Texto para leer |
Texto extraído de la introducción de “Las memorias del abate de Choisy”

El abate François-Timoléon de Choisy nació en 1644 en el palacio del Luxemburgo de París, en el seno de una influyente familia dedicada a la Administración. Fue su padre Jean de Choisy, consejero de Estado, más tarde canciller de Gaston de Orleans, jefe de esta Casa y tío de Luis XIV; y su madre la señora de Belesbat, perteneciente a una familia célebre por haber dado también a Francia notables hombres de Estado.

Madame de Choisy, la madre de nuestro abate, mantenía un salón muy concurrido por los elegantes e intelectuales de la época y aparece como Cèlie en el Diccionario de Preciosas de Sonmaize. Fue también maestra del rey en el arte de la educación cortesana. Un jovencísimo Luis XIV la recibía dos veces por semana a tal propósito y sus consejos debieron de ser muy útiles porque el rey le concedió una sabrosa pensión vitalicia. Madame de Choisy inició a Luis en el saber estar, y al parecer tanto en el salón como en el dormitorio. También sirvió a su hermano Felipe, pero de otra manera, como veremos.

Desde niño, Felipe adoraba adornarse y vestirse de mujer, y varias veces por semana se dirigía a los apartamentos de madame de Choisy para disfrutar de sus aficiones en libertad. Allí se le rizaba su abundante cabellera, se le cambiaban el chaleco y los calzones por faldas, se le adornaba con gran profusión de joyas y se le daba un toque final de colorete.

Madame de Choisy vio en seguida el provecho que podía sacar de la situación y se aplicó a un extraño ritual con su propio hijo François-Timoléon, que éste atribuye en sus Memorias a que su madre lo tuvo pasados los cuarenta años y quiso alargar su infancia con mimos y vestidos de niña, pero que sin duda respondía a los designios de una mente calculadora.

¿Cómo se explica, si no, que madame no sólo consintiese en que François-Timoléon vistiera ropas femeninas hasta los dieciocho años, lo cual implica un concepto muy amplio de infancia, sino que llevase su broma tan lejos como para aplicarle cada mañana «cierta agua» que impedía que le saliese la barba y lo obligara a llevar fajas apretadas que le desplazaban hacia arriba el tejido graso, con el efecto de un pequeño pecho femenino? Añádanse las pomadas y las aguas para conseguir un cutis blanco en el niño y, en fin, los atavíos femeninos, y he aquí a François-Timoléon convertido en el compañero/compañera de juegos de Felipe I de Orleans, Monsieur[1].

Madame de Choisy no tenía nada de perturbada ni de estúpida. Mantenía excelentes relaciones con Mazarino, cuyas sobrinas jugaban con Felipe y François-Timoléon, y todo indica que se sirvió de su propio hijo para secundar los planes del primer ministro en cuanto a la corrupción del hermano del rey, al tiempo que servía a los suyos propios.

Tras la revolución fracasada de la Fronda, Mazarino había decretado que era mil veces preferible un libertino a un conspirador. El futuro rey y su hermano Felipe habían sido mantenidos por el cardenal en la más absoluta ignorancia para que no estorbasen su acción de gobierno ni se mezclaran en política: los príncipes apenas sabían leer y escribir. En cuanto a Felipe, Mazarino se aplicó, además, a su anulación como posible competidor del futuro rey, consintiendo y alentando desde la infancia su afición a vestirse de mujer y todas aquellas costumbres licenciosas que podían mantenerlo lejos de la ambición de poder.

Objetivo planteado |
Cita textualmente el pasaje del texto sobre el abate de Choisy que se abre con las palabras "El abate François-Timoléon" y se cierra con "hombres de Estado.".

(Elementos listados en un conjunto de datos)
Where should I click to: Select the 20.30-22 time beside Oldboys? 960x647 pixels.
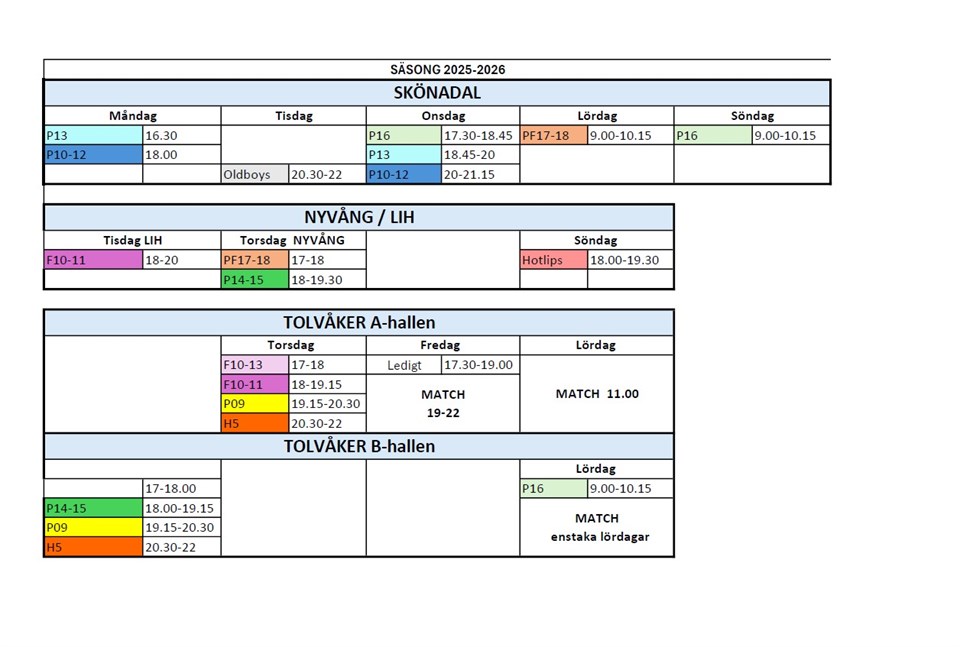(326, 175)
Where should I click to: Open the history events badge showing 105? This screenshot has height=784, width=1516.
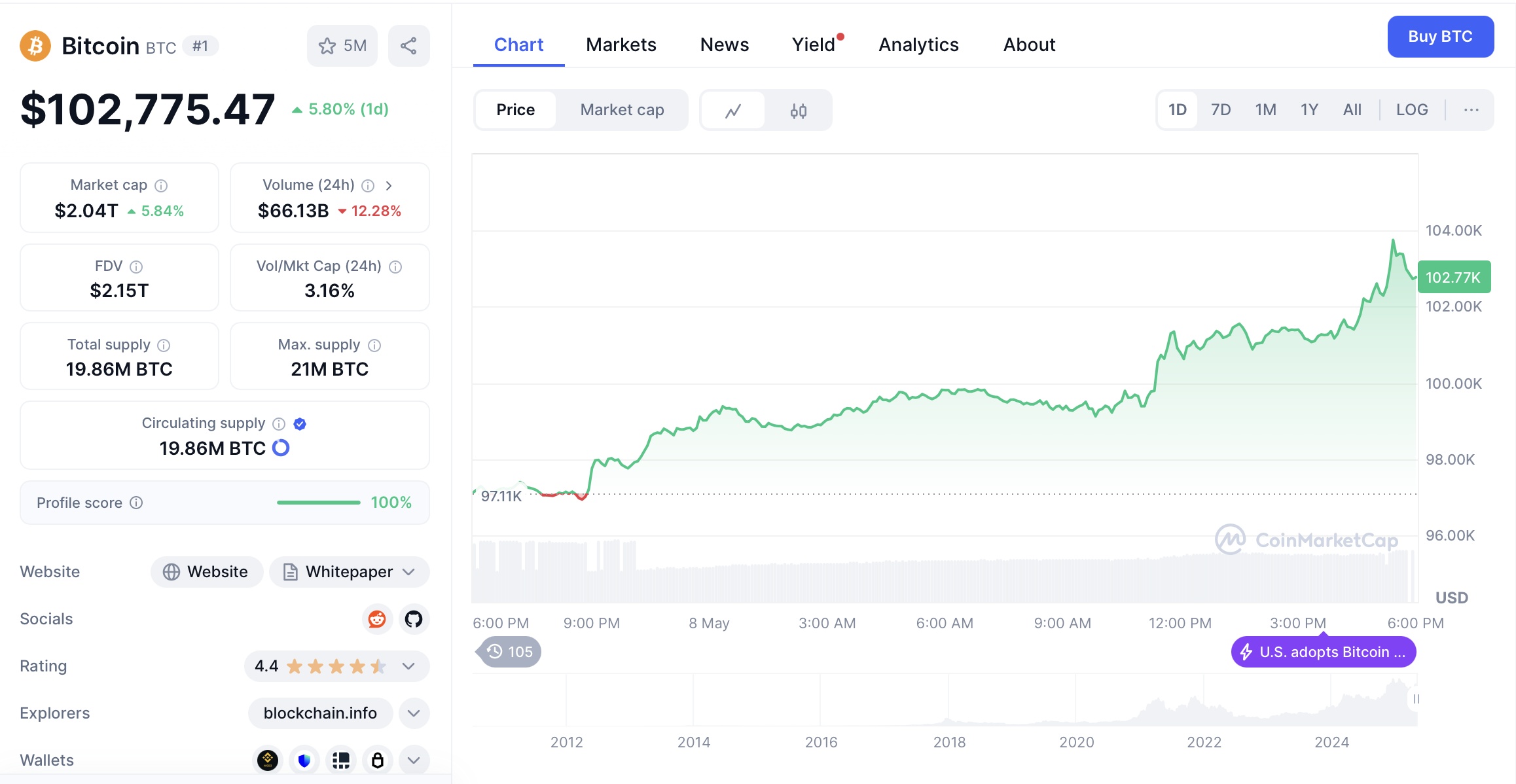point(509,652)
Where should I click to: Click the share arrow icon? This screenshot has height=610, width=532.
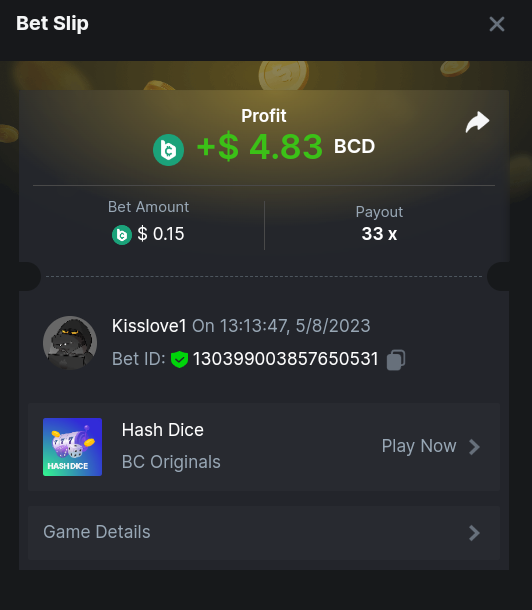coord(477,122)
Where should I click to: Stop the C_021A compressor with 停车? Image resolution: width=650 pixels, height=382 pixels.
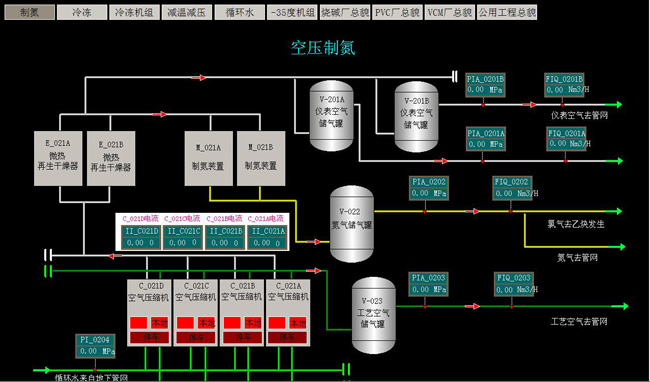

Resultado correcto |
El abate François-Timoléon de Choisy nació en 1644 en el palacio del Luxemburgo de París, en el seno de una influyente familia dedicada a la Administración. Fue su padre Jean de Choisy, consejero de Estado, más tarde canciller de Gaston de Orleans, jefe de esta Casa y tío de Luis XIV; y su madre la señora de Belesbat, perteneciente a una familia célebre por haber dado también a Francia notables hombres de Estado.